Now that is more like it. I spent much of last week complaining about how the alien blueprint wasn’t nearly interesting enough to warrant the very gradually building intrigue that surrounded it. The Things We Bury turns out to be quite refreshing in the fact that it progresses the plot and builds up some decent momentum in the process. As far as the blueprint is concerned, there are no major reveals or tantalizing hints this week. Coulson and his team simply search for and find the location that matches the alien writing. The episode refreshingly maintains a straightforward approach to this storyline while leaving all the mystery and significant reveals to previously unexplored characters, in particular Daniel Whitehall and the Doctor. Their histories turn out to be a bit more closely intertwined than was previously hinted at, and we finally get some answers as to how Whitehall has staved off the effects of time.


Coulson spends The Things We Bury hopping the globe with Skye, Fitz and Triplett as they try to hack into a global satellite network so they can track down the structure from the alien glyphs.

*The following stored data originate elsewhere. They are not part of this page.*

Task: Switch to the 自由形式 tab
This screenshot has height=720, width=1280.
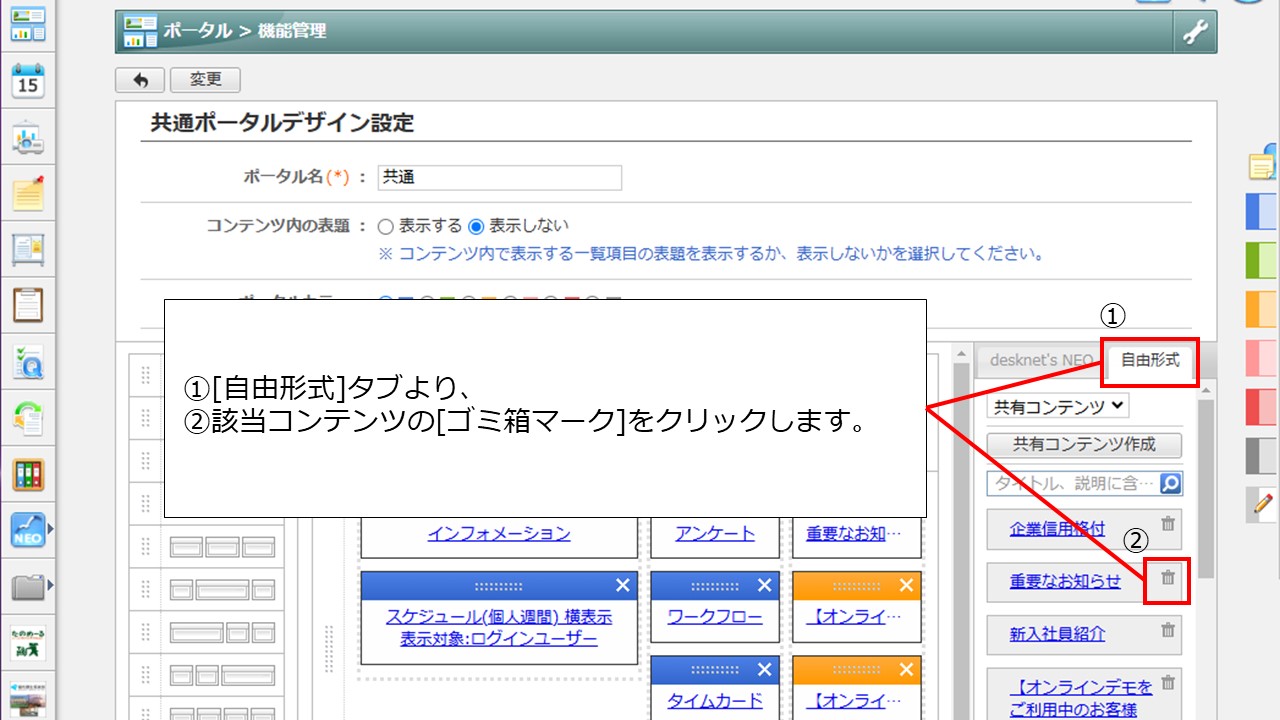Action: pyautogui.click(x=1150, y=360)
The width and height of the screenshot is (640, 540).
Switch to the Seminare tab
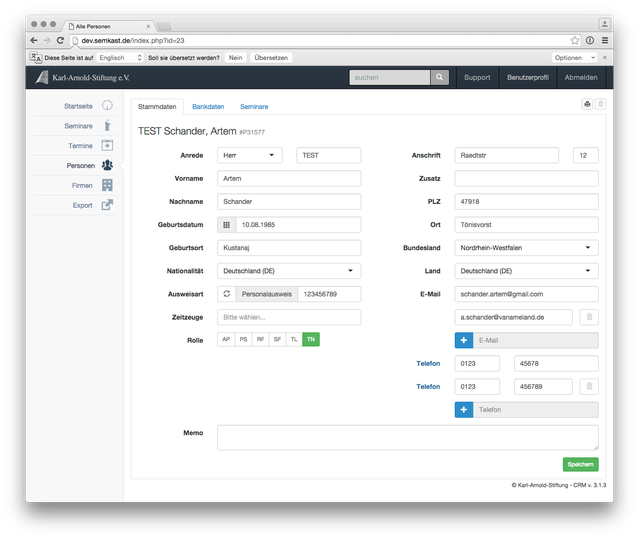coord(254,106)
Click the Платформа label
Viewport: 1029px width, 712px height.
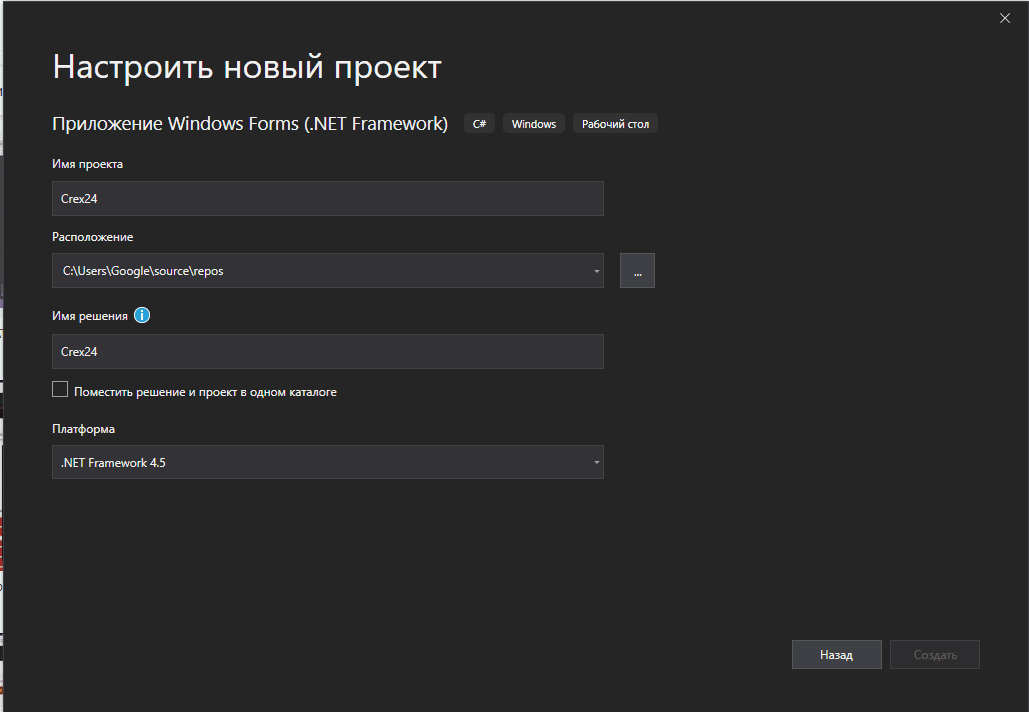[x=84, y=428]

This serves as a surprisingly strong storyline as it maintains a brisk pace, offers some good moments for Fitz, and culminates in the first direct confrontation between Coulson and the Doctor.  Kyle MacLachlan brings a strong sense of likability to the character even as he threatens Triplett’s life with his surgical skills. In a number of ways, the Doctor has come to represent a sort of Bizarro-Coulson (Way to mix comic universes, me!) as both are characterized by their gleeful, almost child-like exuberance and often appear to be nonplussed by seemingly dangerous scenarios. The primary element that sets them apart is the alignment of their moral compasses and it is surprisingly easy for me to imagine many of the Doctor’s lines coming from Coulson’s mouth. This plot concludes with Coulson getting the info he was looking for (I’m eager to see where that leads us.) but rattled by his confrontation with an enigmatic new enemy and the close call with Triplett.

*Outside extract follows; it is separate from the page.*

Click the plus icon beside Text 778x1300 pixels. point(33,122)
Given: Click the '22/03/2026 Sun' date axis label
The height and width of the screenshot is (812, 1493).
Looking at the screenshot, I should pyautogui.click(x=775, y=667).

Meanwhile, the rest of the team is focused on cracking Mr. Bakshi and, through a slip of the tongue, discover that Daniel Whitehall was in custody until 1989 and during his incarceration he had aged normally. I found that the makeup used to age the character slightly unconvincing, but that is little more than a nitpick. The flashbacks in this episode are quite strong and serve to offer a number of answers to questions that have been floating around for a while. Plus, the de-aging effects used on the Doctor in the final scene were quite impressive. I was actually so stunned by how young MacLachlan looked that it almost killed my immersion due to the sudden Twin Peaks flashbacks. Bakshi ultimately attempts to kill himself by smashing his jaw against the interrogation table and breaking open a cyanide capsule concealed within the bone. The Things We Bury ends with him still alive, but it would appear that he won’t be talking to S.H.I.E.L.D. again any time soon.

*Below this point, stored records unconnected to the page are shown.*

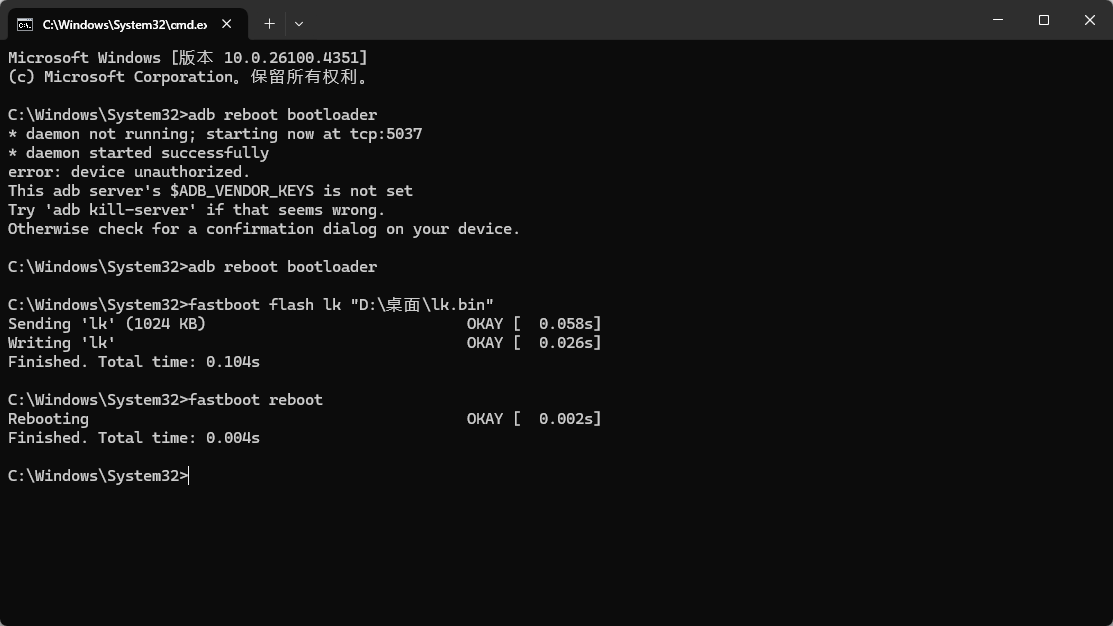The width and height of the screenshot is (1113, 626).
Task: Click the fastboot reboot command line
Action: (165, 400)

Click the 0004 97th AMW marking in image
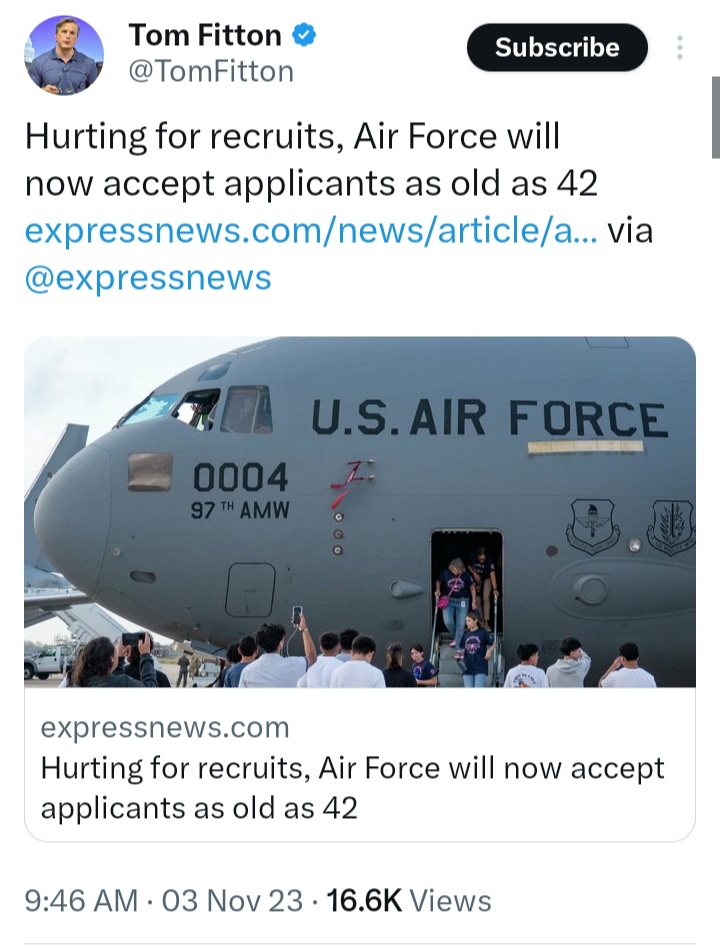tap(241, 491)
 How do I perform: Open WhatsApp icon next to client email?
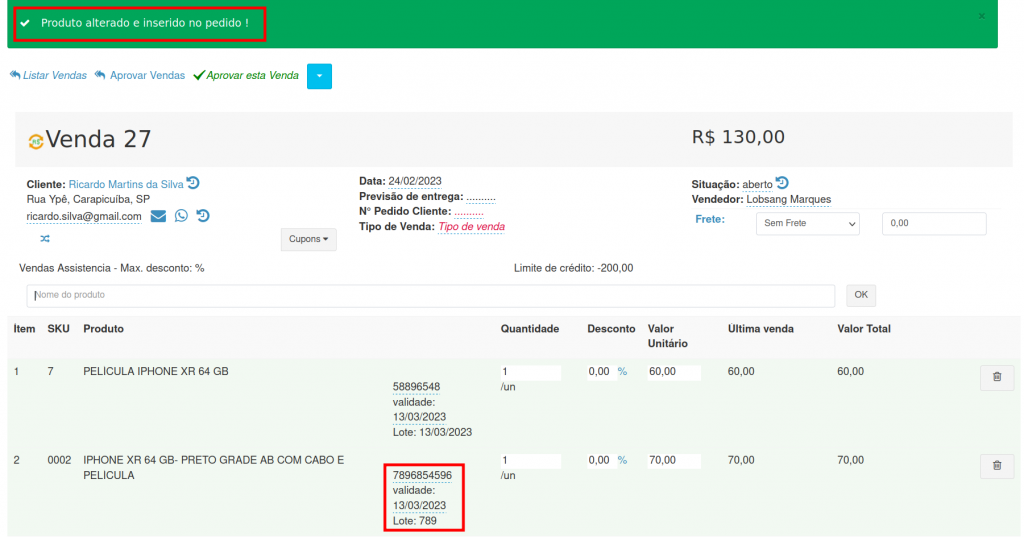tap(181, 216)
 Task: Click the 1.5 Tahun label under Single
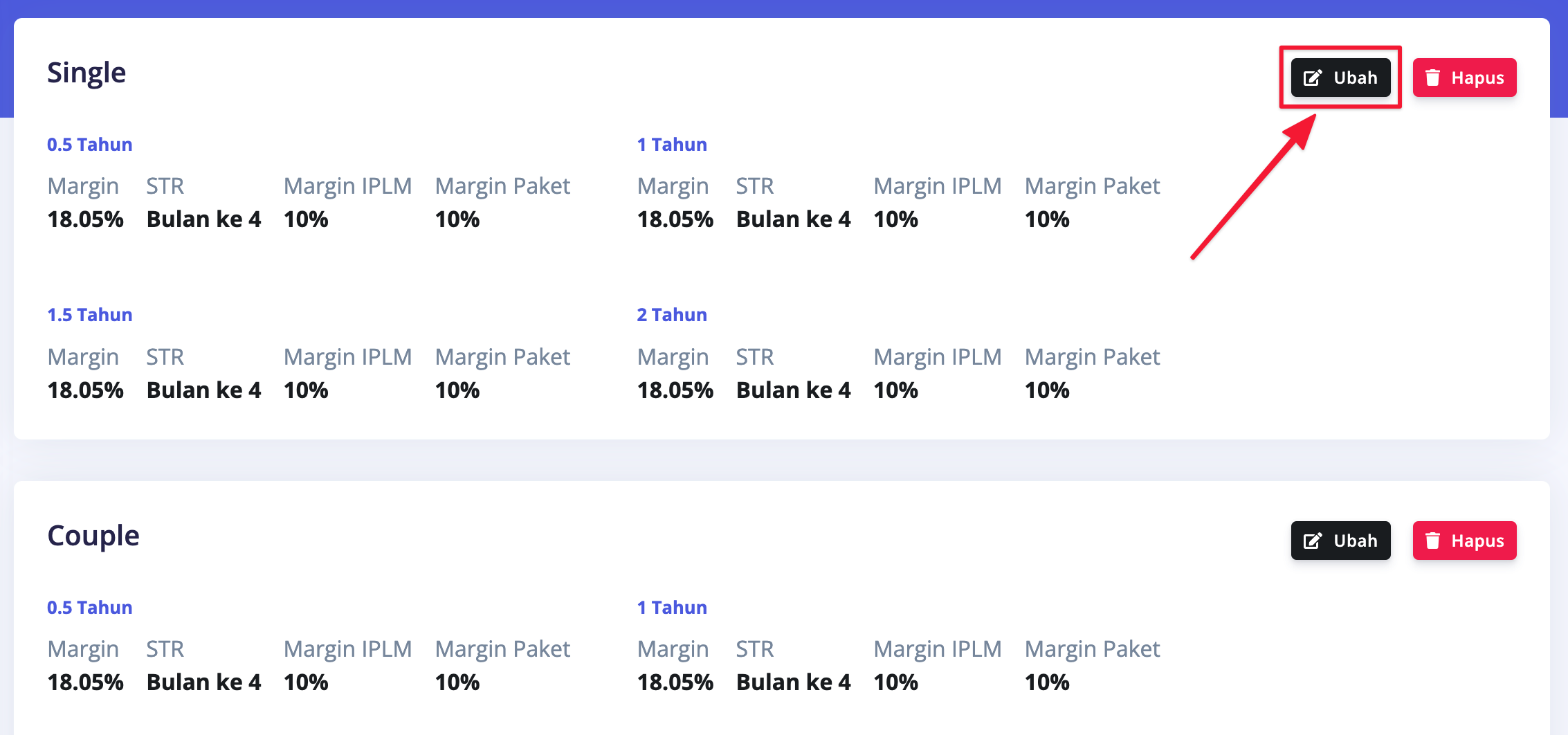click(x=89, y=315)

Before I wrap up, a few Notes and Nitpicks:

  • I don’t really know what to say about the confrontation between the Ward brothers. It confirmed that Grant was right about his brother, but it would appear that this revelation doesn’t hold too much weight given what would appear to be Christian’s demise at the end. I’ll wait till we see a body before I draw any conclusions though.  It would seem that Ward is seeking to join forces with the Doctor, which would tie in to his “promise” to Skye.
  • Caveman and I have reached a conclusion on who we think the Doctor is. I’ll avoid stating it outright for the moment, but I kinda like the idea of Skye developing tectonic powers. …That could be interesting.
  • In my mind, I keep accidentally switching Bakshi’s name with the name Bhatia, which was the name of a minor side character in the first Mass Effect game, so if I ever refer to a Mr. Bhatia in an Agents review, it is because of that… or they had a very odd crossover.
  • The banter between Hunter and Morse got a bit annoying in this one. It wasn’t enough to detract from the viewing experience, but really? Was anyone surprised when they joined each other for some suspension shaking in the vehicle?
  • By the way, congratulations to Agents for having the most symbolic and multilayered episode title this side of Person of Interest.

Ultimately, The Things We Bury serves to alleviate some of the frustration that I felt the show was building up via strong writing, a brisk pace, and several reveals the significance of which doesn’t feel overplayed. It is one of the strongest episodes the show has had this season. Now here is hoping we don’t spend the next episode trying to track down a mysterious snow globe that has the alien carvings etched into it or some nonsense like that.

Agents of S.H.I.E.L.D. - The Things We Bury Review

Final Thoughts

The Things We Bury is a breath of fresh air due to its reenforcement of the sense that the show is going somewhere at a decent pace and with a firm direction.